== What you are asked to do ==
Within the listing below, the lines to output run from the one containing "Follow (185, 507)" through the one containing "Вход (1052, 75)"; copy them exactly and nothing else.

== Given entries ==
Start of Block

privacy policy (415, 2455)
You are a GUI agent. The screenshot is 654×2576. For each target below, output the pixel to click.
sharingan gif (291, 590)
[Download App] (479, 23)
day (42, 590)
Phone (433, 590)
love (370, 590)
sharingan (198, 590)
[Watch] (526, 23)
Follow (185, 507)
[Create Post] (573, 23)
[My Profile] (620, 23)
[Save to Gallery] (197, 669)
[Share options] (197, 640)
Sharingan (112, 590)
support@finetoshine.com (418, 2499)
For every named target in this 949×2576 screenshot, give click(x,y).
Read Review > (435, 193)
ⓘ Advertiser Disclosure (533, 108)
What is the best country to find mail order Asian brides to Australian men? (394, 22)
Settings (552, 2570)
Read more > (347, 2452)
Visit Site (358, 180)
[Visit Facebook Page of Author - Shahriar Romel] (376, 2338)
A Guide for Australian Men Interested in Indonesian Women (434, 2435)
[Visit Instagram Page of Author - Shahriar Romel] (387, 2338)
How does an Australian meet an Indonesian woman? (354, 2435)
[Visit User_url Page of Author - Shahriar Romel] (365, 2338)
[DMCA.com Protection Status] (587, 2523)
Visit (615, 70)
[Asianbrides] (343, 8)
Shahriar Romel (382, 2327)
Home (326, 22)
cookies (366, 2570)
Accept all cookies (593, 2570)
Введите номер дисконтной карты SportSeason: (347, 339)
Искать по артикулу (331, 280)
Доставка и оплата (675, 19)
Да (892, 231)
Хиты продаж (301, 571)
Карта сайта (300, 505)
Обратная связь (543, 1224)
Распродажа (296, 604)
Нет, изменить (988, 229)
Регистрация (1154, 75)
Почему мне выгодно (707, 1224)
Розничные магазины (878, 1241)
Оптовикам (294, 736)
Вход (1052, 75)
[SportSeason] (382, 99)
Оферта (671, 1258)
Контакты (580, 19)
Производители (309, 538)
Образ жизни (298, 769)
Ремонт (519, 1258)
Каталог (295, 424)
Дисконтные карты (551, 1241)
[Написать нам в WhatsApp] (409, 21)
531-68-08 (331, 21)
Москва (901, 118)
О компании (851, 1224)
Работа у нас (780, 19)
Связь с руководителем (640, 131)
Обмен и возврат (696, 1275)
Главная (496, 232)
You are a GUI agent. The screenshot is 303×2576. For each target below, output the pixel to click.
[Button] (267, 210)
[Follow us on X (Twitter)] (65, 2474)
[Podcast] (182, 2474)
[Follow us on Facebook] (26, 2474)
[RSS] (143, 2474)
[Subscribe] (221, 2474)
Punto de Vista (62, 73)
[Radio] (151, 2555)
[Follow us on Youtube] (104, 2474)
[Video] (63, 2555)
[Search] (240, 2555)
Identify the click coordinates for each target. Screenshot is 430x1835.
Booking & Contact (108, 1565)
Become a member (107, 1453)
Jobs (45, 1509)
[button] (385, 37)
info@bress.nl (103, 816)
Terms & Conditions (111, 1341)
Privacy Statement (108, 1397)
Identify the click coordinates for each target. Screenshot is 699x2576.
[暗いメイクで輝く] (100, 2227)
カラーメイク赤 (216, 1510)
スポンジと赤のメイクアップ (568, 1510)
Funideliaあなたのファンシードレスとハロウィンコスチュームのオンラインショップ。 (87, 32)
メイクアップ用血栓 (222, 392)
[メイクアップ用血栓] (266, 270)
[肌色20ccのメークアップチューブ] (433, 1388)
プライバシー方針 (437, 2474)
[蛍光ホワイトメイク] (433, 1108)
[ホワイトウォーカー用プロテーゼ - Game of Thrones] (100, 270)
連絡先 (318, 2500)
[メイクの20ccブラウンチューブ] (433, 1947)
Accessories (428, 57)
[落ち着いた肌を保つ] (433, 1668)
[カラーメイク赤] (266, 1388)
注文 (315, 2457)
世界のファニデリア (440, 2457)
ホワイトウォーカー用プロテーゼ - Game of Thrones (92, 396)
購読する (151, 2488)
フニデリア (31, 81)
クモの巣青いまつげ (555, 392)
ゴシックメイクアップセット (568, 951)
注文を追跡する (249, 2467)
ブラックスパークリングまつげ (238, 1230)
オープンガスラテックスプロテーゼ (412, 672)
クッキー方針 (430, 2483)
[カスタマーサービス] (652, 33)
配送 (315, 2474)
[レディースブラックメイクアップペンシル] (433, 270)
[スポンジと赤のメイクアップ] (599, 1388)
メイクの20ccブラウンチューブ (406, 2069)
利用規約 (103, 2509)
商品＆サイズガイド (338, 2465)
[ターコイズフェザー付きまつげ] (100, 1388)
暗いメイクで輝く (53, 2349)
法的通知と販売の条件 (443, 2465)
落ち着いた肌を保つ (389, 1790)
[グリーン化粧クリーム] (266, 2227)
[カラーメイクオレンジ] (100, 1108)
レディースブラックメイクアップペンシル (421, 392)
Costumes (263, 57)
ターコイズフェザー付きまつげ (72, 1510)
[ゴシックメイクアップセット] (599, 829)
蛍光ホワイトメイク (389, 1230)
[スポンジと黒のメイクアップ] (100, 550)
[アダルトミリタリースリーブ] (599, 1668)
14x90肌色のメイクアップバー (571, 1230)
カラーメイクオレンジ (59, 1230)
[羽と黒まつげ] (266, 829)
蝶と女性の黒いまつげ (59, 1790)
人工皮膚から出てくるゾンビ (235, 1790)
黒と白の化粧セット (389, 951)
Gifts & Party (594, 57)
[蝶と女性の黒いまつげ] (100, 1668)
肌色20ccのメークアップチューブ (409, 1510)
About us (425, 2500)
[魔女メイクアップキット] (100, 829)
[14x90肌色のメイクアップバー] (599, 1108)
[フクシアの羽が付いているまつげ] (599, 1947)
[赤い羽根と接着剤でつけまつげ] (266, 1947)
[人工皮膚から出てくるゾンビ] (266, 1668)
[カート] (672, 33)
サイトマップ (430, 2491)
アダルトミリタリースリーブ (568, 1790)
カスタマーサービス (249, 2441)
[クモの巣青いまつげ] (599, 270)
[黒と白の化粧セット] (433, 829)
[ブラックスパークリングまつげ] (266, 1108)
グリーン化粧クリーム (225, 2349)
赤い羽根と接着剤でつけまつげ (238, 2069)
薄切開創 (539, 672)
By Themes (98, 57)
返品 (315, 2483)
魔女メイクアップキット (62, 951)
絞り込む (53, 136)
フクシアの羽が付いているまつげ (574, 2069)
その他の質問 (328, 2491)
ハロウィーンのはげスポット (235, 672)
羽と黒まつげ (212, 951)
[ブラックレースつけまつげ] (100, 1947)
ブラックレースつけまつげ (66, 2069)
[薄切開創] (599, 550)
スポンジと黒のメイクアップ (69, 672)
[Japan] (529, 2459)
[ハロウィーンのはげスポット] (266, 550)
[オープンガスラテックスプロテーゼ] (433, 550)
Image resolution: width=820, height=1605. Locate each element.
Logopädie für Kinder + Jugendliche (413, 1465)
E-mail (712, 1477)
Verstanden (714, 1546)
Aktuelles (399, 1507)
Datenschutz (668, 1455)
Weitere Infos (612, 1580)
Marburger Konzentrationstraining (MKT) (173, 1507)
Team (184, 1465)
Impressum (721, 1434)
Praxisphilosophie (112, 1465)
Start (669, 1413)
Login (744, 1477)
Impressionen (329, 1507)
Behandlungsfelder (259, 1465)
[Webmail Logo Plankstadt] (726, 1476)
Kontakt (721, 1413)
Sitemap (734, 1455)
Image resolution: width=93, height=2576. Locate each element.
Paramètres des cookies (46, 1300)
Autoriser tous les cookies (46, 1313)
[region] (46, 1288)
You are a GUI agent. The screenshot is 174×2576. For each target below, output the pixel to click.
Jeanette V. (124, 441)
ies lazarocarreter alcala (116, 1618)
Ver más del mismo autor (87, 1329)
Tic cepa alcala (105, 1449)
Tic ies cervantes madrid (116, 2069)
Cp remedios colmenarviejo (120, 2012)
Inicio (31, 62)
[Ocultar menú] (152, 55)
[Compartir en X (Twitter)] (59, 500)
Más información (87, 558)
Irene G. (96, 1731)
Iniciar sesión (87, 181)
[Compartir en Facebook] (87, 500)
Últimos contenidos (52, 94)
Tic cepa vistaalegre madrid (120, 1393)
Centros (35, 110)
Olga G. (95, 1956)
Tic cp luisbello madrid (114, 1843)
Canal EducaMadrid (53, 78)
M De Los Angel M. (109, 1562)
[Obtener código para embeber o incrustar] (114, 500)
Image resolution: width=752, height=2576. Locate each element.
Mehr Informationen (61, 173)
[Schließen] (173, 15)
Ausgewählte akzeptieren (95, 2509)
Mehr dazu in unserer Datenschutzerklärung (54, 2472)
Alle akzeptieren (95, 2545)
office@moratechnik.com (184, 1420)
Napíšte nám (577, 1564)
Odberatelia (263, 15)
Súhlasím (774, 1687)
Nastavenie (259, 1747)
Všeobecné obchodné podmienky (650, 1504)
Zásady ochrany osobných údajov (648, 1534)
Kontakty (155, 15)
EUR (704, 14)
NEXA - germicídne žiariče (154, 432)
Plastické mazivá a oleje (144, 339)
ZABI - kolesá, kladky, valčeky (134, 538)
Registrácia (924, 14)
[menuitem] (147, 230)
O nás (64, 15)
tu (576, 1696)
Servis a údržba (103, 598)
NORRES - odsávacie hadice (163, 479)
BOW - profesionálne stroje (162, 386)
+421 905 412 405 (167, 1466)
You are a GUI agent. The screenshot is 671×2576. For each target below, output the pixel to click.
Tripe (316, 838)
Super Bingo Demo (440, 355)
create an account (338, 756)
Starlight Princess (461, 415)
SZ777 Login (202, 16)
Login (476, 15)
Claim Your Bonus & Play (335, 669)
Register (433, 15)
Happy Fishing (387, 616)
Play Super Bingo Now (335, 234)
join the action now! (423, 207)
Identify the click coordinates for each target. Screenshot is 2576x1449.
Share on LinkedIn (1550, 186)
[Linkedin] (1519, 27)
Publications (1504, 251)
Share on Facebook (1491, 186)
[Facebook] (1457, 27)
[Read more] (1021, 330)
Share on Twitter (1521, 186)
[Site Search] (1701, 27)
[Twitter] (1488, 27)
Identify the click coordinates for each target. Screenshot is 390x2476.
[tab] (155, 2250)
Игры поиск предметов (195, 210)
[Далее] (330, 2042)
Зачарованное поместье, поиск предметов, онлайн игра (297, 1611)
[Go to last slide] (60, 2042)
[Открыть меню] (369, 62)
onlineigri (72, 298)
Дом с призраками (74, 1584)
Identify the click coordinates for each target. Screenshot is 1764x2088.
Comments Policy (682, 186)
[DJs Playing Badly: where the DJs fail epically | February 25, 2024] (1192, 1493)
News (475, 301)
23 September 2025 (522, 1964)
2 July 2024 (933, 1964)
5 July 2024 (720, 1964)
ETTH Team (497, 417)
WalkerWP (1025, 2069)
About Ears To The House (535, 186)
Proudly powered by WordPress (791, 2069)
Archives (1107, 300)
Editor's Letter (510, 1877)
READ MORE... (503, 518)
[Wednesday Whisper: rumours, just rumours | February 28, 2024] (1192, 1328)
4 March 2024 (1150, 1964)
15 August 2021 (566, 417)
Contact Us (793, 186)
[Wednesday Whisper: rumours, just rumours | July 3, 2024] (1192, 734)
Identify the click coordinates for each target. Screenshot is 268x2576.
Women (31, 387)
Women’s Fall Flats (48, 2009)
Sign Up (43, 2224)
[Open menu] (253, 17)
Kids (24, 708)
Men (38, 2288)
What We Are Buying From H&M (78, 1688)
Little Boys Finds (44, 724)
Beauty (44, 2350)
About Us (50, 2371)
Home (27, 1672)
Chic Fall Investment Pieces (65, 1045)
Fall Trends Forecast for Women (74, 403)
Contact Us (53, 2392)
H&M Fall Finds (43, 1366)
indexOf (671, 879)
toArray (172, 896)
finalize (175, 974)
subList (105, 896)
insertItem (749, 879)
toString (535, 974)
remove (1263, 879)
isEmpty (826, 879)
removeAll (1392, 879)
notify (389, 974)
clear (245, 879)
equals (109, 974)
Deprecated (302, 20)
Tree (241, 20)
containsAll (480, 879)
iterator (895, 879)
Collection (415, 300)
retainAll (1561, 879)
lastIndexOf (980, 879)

End of Block

== Answer to this exercise ==
Follow (185, 507)
[Create Post] (573, 23)
[My Profile] (620, 23)
[Save to Gallery] (197, 669)
[Share options] (197, 640)
Sharingan (112, 590)
support@finetoshine.com (418, 2499)
For every named target in this 949×2576 screenshot, give click(x,y).
Read Review > (435, 193)
ⓘ Advertiser Disclosure (533, 108)
What is the best country to find mail order Asian brides to Australian men? (394, 22)
Settings (552, 2570)
Read more > (347, 2452)
Visit Site (358, 180)
[Visit Facebook Page of Author - Shahriar Romel] (376, 2338)
A Guide for Australian Men Interested in Indonesian Women (434, 2435)
[Visit Instagram Page of Author - Shahriar Romel] (387, 2338)
How does an Australian meet an Indonesian woman? (354, 2435)
[Visit User_url Page of Author - Shahriar Romel] (365, 2338)
[DMCA.com Protection Status] (587, 2523)
Visit (615, 70)
[Asianbrides] (343, 8)
Shahriar Romel (382, 2327)
Home (326, 22)
cookies (366, 2570)
Accept all cookies (593, 2570)
Введите номер дисконтной карты SportSeason: (347, 339)
Искать по артикулу (331, 280)
Доставка и оплата (675, 19)
Да (892, 231)
Хиты продаж (301, 571)
Карта сайта (300, 505)
Обратная связь (543, 1224)
Распродажа (296, 604)
Нет, изменить (988, 229)
Регистрация (1154, 75)
Почему мне выгодно (707, 1224)
Розничные магазины (878, 1241)
Оптовикам (294, 736)
Вход (1052, 75)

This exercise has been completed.